Nature Notes from Argyll
(and occasionally other places)

Tue 20 May 2008

Losgann Lornach

This morning we had a Seil Natural History Group midweek walk to the Toad of Lorn, which is the hill in the picture above.  If you can't see the resemblance to a toad there's no hope for you...

It was a very calm day with the sun more in than out.  There were a lot of Small Heath butterflies about, also a yellow moth with black spots which wouldn't settle long enough for a photo.  We heard a Blackcap singing in the woods on Seil from across the sound.

Eilean nam Beathach

Here's a view of the islands to the west after gaining a little height on the mainland side of the Clachan Sound.

Sun 25 May 2008 Inveroran

Pinus sylvestris ssp scotica   Trientalis europaea

There are remnants of native Scots Pine forest here.  The trees have a reddish-brown tint to their upper bark which distinguishes them from other types of pine.  Chickweed Wintergreen is a common flower in the area, not just under the pines but in all kinds of ground.  I hadn't seen it in any other part of Argyll, and didn't realise it came as far west as this. 

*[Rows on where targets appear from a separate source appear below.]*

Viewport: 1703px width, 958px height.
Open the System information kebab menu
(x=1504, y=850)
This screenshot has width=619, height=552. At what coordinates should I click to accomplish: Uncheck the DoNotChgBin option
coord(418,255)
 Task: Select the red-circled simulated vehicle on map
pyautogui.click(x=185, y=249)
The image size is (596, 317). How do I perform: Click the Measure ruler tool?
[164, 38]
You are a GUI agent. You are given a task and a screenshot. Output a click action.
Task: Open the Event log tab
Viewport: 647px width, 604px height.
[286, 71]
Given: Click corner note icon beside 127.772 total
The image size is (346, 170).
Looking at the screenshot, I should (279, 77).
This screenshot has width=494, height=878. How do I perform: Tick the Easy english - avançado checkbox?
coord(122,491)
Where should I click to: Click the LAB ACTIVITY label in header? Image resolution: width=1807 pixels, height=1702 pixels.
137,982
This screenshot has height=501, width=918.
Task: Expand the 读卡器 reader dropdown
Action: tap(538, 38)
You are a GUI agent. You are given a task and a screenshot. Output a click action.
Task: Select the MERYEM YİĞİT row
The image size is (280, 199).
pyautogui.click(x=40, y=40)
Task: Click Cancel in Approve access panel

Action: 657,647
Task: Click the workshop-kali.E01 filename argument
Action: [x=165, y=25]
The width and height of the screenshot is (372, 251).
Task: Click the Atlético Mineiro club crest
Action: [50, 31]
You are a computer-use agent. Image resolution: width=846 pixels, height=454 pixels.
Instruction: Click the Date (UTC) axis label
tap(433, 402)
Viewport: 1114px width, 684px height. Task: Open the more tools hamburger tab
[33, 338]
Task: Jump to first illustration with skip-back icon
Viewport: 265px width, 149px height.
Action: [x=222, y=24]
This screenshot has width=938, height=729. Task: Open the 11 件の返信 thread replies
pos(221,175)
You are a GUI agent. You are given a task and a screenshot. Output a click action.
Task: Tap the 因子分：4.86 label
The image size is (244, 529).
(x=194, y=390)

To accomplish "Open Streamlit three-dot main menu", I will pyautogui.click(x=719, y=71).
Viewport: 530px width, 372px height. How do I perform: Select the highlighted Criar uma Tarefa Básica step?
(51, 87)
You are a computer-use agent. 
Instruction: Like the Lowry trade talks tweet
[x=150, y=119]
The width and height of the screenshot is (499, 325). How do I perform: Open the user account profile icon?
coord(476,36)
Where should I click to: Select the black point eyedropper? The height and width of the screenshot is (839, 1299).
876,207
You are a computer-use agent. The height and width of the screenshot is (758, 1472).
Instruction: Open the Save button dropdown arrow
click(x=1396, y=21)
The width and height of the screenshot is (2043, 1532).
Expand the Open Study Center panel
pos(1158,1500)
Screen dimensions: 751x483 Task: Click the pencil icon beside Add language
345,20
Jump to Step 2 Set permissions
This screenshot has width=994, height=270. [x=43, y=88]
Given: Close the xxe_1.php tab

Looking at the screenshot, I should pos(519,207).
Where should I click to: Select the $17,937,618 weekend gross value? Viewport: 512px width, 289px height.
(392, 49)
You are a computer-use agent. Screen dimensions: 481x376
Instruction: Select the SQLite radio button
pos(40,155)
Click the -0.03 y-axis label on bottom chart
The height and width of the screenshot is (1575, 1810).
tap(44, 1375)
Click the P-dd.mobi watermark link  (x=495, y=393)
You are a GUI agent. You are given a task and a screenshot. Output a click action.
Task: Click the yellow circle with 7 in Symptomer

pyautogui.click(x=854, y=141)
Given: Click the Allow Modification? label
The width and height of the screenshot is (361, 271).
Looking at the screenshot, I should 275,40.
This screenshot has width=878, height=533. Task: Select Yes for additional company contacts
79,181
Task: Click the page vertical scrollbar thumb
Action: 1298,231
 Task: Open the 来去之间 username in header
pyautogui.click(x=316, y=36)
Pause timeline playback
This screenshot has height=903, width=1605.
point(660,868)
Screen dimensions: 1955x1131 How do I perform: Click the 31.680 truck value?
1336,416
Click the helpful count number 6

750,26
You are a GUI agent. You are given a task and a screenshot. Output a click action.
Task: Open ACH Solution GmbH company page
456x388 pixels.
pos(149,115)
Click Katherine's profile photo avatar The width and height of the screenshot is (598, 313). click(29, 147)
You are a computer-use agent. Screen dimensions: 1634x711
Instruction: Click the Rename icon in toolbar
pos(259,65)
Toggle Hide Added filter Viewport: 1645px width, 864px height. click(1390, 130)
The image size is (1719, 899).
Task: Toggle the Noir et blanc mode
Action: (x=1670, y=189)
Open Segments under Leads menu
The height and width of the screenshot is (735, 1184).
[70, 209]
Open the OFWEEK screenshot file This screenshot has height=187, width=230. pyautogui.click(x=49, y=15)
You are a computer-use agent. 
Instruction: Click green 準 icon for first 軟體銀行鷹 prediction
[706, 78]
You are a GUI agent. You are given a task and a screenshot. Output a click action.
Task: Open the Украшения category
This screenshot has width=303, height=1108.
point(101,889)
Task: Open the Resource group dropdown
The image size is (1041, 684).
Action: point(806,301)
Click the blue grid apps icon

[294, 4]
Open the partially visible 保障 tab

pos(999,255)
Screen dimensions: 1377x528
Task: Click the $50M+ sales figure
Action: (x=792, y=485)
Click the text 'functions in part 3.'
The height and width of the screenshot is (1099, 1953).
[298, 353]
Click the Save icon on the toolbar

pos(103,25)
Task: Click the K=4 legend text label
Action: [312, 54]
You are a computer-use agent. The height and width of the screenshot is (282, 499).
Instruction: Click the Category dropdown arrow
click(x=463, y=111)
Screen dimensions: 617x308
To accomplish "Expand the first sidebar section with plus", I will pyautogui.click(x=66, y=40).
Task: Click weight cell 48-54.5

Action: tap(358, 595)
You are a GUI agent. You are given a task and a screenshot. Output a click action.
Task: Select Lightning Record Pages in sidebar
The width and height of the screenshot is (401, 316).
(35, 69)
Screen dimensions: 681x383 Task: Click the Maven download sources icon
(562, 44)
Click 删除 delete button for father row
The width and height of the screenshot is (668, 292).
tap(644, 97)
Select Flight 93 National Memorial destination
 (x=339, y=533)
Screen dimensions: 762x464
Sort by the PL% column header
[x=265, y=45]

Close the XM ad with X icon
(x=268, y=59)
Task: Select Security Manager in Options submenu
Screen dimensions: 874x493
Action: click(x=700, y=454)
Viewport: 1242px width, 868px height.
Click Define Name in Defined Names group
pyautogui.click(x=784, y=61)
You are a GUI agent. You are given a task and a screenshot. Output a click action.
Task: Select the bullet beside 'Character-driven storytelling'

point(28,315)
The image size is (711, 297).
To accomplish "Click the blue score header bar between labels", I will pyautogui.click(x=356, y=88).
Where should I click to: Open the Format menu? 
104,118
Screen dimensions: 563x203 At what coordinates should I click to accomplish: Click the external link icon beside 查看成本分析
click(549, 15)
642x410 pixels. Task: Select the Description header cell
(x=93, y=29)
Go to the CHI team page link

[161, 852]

Vaccinium vitis-idaea   Listera cordata

Cowberry is a common undershrub below the pines, but Bilberry, whose paler leaves are in the lower right of the picture, is the one that blankets the ground, with patches of Heather.  The Lesser Twayblade, above right, is a small orchid that enjoys this habitat.  Cow-wheat is in its element here, and there's a fair bit of Bracken.  There were a lot of young birches and rowans springing up, but I didn't see any sign of pine regeneration.

Loch Tulla

Loch Tulla with birches and pines.  A fierce east wind was driving waves onto the stony shore.

Ranunculus flammula ssp flammula var flammula   Lasiocampa quercus callunae caterpillar

Lesser Spearwort is plentiful at the edge of the loch, often in a procumbent form, the stems rooting as they creep along to seek anchorage among the stones, which must get rolled about in weather like this.

This Northern Eggar caterpillar is on Bilberry, one of its foodplants.  It was the first I've seen in Argyll; they were commoner in Skye.  It's fattening up well, and will become a pupa at some point in the summer, to emerge as a moth in about a year's time.